Poco tiempo después, cuando ya Mario estaba en la playa con su familia, sucedió su encuentro más curioso con Andru. Cierto día estaba él solo tumbado al sol, leyendo, cuando aún no había mucha gente en la playa. Cuando levantó la vista del libro y se volvió para cambiar de posición, allí estaba Andru a su lado, sentado en la arena, vestido con una ropa ligera, pero no en traje de baño. Mario se sorprendió de verlo allí de repente y le preguntó cómo había venido.

 

Andru le dijo con tranquilidad y sonriendo:

—Pues simplemente apareciendo.

—No me lo creo.
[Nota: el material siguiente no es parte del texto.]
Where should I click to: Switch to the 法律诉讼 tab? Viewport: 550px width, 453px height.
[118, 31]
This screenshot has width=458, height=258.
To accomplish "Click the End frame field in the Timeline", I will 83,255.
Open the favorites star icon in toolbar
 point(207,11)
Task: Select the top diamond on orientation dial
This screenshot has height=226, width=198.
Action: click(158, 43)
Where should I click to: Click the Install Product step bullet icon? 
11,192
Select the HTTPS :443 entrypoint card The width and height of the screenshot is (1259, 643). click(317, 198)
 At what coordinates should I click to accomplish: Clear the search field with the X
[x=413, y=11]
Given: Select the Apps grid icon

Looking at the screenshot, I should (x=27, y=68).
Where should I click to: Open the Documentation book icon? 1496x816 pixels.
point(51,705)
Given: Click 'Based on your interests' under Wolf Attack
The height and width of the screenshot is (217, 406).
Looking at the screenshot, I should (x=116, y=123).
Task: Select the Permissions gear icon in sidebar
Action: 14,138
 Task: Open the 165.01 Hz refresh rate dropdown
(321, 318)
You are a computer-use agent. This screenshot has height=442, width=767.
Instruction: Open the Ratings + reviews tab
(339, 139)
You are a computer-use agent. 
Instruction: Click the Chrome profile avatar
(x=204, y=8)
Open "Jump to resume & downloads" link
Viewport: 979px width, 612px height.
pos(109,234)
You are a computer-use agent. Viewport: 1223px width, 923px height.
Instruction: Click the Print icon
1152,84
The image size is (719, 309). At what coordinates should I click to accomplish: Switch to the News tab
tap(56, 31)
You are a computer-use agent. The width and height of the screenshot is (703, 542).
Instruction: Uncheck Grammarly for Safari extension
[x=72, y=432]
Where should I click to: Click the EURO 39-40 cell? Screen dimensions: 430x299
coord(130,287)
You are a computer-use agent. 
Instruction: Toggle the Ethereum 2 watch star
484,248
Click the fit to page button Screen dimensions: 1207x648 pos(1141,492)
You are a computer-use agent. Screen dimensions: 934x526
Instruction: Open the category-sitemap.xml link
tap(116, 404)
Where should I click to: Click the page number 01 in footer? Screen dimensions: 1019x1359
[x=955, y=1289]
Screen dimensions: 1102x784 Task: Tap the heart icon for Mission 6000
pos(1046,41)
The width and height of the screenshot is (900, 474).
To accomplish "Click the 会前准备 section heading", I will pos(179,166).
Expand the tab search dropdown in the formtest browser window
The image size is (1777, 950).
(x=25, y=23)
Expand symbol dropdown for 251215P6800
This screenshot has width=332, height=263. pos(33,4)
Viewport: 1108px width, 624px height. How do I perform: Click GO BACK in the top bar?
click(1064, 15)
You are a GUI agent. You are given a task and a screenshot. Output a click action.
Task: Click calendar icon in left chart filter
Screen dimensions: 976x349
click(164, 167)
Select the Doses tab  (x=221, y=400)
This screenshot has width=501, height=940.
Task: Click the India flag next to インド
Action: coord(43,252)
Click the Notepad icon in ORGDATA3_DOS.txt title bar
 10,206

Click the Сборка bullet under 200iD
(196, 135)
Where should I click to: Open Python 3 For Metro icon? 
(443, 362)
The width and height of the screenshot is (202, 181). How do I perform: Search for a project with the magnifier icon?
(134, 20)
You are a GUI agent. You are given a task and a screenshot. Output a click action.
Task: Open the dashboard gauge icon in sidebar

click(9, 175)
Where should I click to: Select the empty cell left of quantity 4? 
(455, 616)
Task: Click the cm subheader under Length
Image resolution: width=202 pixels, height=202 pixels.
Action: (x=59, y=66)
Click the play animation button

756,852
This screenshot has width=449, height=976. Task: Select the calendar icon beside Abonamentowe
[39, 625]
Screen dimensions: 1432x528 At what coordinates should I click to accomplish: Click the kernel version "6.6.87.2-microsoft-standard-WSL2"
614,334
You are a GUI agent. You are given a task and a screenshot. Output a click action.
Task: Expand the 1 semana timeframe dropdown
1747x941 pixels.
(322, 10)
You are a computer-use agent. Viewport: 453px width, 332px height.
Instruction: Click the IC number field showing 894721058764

Aquí, ¡delante de tanta gente! Alguno tenía que haberlo notado.

—Pues no es así —contestó Andru—. ¿Quieres que te lo repita?

—Sí.

En un segundo Andru ya no estaba allí. Mario miró en derredor, pero ni sombra de Andru. Se había desvanecido. Pasaron unos cuantos segundos y allí estaba él de nuevo, sentado y sonriente. Mario, que ya se iba acostumbrando a ver cosas extrañas, simplemente se encogió de hombros y contestó con otra sonrisa sin comentar más.

Aquel día Andru fue más comunicativo y le contó muchas cosas de su vida propia. Según lo que entonces le dijo, él era un ser igual que Mario; es decir, nacido en este planeta pero en realidad perteneciente a otro; su cuerpo era humano pero su mente o su alma eran de fuera, aparte de que en su concepción, gestación y alumbramiento «ellos» habían intervenido muy directamente.

 

Durante la infancia «ellos» vigilan muy de cerca todas las actividades de sus «implantados», para que no les suceda nada grave. Primeramente escogen familias sanas, en donde ven que van a recibir una educación buena, aunque la «bondad» a que ellos se refieren no coincide exactamente con lo que nosotros llamamos «bueno».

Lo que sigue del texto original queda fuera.